- [Your objective]
Your answer should consist of each line below that includes the word "will".

- [Task inputs]
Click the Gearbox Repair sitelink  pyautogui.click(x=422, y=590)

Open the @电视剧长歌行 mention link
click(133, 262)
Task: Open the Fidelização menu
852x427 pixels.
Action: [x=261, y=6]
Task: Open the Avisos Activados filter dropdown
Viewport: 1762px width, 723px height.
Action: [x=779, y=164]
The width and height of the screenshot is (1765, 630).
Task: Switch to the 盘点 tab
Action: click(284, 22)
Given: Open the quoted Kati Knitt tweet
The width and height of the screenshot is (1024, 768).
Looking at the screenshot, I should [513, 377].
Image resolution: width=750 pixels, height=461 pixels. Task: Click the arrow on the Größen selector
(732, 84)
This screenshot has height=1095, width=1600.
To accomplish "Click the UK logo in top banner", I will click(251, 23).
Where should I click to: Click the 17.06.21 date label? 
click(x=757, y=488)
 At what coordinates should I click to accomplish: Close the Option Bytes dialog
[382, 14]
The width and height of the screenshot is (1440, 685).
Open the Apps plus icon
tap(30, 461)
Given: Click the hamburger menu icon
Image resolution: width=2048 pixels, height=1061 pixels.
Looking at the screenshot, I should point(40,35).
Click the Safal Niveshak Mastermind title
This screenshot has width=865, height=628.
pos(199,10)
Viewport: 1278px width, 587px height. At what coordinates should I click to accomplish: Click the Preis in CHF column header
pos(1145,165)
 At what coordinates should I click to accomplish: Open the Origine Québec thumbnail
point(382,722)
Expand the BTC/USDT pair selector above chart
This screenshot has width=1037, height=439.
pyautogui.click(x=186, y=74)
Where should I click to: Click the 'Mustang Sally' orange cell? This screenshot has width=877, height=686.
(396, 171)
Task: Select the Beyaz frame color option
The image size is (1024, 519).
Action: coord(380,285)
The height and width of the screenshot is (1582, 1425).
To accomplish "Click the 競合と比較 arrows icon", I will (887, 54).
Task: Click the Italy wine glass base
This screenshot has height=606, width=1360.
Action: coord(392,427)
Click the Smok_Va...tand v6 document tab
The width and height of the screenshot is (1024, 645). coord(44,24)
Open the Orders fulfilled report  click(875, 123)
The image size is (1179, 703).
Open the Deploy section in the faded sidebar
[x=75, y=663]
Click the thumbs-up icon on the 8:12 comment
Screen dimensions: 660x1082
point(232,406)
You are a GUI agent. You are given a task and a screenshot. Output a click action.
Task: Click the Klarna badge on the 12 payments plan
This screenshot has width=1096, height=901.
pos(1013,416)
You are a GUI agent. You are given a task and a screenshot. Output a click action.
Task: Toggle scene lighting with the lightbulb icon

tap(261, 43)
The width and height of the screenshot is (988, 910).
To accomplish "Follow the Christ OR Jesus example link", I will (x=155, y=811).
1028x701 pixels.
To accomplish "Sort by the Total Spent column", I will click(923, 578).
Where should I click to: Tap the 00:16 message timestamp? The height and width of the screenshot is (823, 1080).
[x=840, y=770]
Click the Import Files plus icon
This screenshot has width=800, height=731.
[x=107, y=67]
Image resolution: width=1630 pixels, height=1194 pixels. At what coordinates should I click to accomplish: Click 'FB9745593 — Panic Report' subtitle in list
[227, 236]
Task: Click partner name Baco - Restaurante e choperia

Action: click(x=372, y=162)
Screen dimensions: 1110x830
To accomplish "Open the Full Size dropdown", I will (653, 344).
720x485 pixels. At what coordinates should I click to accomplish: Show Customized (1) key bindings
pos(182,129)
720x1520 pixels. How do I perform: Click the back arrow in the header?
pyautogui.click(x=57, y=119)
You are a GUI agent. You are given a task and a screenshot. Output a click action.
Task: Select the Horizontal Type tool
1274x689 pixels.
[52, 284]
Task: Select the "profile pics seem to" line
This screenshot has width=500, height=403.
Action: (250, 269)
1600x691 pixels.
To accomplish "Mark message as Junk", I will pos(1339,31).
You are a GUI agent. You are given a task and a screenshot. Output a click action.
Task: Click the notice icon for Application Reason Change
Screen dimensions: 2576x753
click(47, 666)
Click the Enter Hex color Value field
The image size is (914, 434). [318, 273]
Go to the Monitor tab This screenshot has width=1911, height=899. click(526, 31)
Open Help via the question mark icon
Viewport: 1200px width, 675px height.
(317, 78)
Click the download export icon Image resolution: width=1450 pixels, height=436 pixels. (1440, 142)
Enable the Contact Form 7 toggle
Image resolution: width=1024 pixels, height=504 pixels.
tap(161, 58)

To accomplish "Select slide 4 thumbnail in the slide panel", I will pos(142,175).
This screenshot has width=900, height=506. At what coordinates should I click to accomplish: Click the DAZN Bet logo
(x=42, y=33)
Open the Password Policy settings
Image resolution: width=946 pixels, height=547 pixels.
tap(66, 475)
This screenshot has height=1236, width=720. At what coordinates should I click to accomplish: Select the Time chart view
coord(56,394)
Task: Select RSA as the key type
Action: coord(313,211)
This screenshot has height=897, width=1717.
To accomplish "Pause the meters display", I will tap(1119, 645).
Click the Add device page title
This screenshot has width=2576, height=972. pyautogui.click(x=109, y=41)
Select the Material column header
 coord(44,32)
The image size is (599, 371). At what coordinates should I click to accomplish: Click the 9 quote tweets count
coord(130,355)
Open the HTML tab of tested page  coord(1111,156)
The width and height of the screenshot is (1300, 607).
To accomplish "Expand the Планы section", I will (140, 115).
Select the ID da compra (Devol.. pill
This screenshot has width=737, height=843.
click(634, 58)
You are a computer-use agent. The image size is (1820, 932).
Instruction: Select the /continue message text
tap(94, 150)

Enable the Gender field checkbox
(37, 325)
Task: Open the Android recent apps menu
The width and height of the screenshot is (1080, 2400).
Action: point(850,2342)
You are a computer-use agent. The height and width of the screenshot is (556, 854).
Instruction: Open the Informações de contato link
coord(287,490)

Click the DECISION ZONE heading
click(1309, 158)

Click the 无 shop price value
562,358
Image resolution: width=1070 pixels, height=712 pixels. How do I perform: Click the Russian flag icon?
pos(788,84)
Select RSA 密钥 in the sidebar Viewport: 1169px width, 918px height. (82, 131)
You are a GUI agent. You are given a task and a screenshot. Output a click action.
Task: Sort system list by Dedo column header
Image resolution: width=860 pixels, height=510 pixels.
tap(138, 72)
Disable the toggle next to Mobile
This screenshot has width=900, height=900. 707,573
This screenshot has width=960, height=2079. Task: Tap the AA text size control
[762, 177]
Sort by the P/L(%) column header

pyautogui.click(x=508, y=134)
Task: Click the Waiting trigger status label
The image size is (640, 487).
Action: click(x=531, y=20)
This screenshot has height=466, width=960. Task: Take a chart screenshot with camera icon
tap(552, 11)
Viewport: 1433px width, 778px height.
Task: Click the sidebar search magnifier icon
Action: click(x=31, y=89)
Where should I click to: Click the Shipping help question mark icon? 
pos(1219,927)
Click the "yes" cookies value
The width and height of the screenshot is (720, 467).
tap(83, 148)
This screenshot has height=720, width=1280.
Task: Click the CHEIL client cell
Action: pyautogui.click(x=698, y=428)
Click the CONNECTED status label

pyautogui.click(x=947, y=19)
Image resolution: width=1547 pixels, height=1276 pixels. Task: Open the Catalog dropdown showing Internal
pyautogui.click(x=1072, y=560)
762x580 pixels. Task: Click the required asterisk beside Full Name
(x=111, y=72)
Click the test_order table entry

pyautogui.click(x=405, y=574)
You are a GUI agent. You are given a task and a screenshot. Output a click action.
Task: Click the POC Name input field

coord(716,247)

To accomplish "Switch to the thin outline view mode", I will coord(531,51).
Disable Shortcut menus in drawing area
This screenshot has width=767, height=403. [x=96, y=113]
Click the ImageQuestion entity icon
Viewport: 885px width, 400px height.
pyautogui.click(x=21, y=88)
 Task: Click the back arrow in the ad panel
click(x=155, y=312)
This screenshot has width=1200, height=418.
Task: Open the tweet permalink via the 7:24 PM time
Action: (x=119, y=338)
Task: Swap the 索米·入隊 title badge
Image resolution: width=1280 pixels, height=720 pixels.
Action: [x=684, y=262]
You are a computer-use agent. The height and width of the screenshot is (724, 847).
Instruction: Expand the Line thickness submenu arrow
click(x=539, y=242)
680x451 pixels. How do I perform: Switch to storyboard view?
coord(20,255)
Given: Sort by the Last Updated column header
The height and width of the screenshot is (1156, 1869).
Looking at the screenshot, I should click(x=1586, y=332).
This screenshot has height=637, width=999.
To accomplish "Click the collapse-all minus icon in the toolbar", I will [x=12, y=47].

- [Problem solution]
To accomplish "Click the UK logo in top banner", I will click(251, 23).
To accomplish "Click the 競合と比較 arrows icon", I will (887, 54).
To accomplish "Follow the Christ OR Jesus example link", I will (x=155, y=811).
To accomplish "Sort by the Total Spent column", I will click(923, 578).
To accomplish "Open the Full Size dropdown", I will (653, 344).
To accomplish "Mark message as Junk", I will pos(1339,31).
To accomplish "Select slide 4 thumbnail in the slide panel", I will pos(142,175).
To accomplish "Pause the meters display", I will tap(1119, 645).
To accomplish "Expand the Планы section", I will (140, 115).
To accomplish "Switch to the thin outline view mode", I will coord(531,51).
To accomplish "Click the collapse-all minus icon in the toolbar", I will [x=12, y=47].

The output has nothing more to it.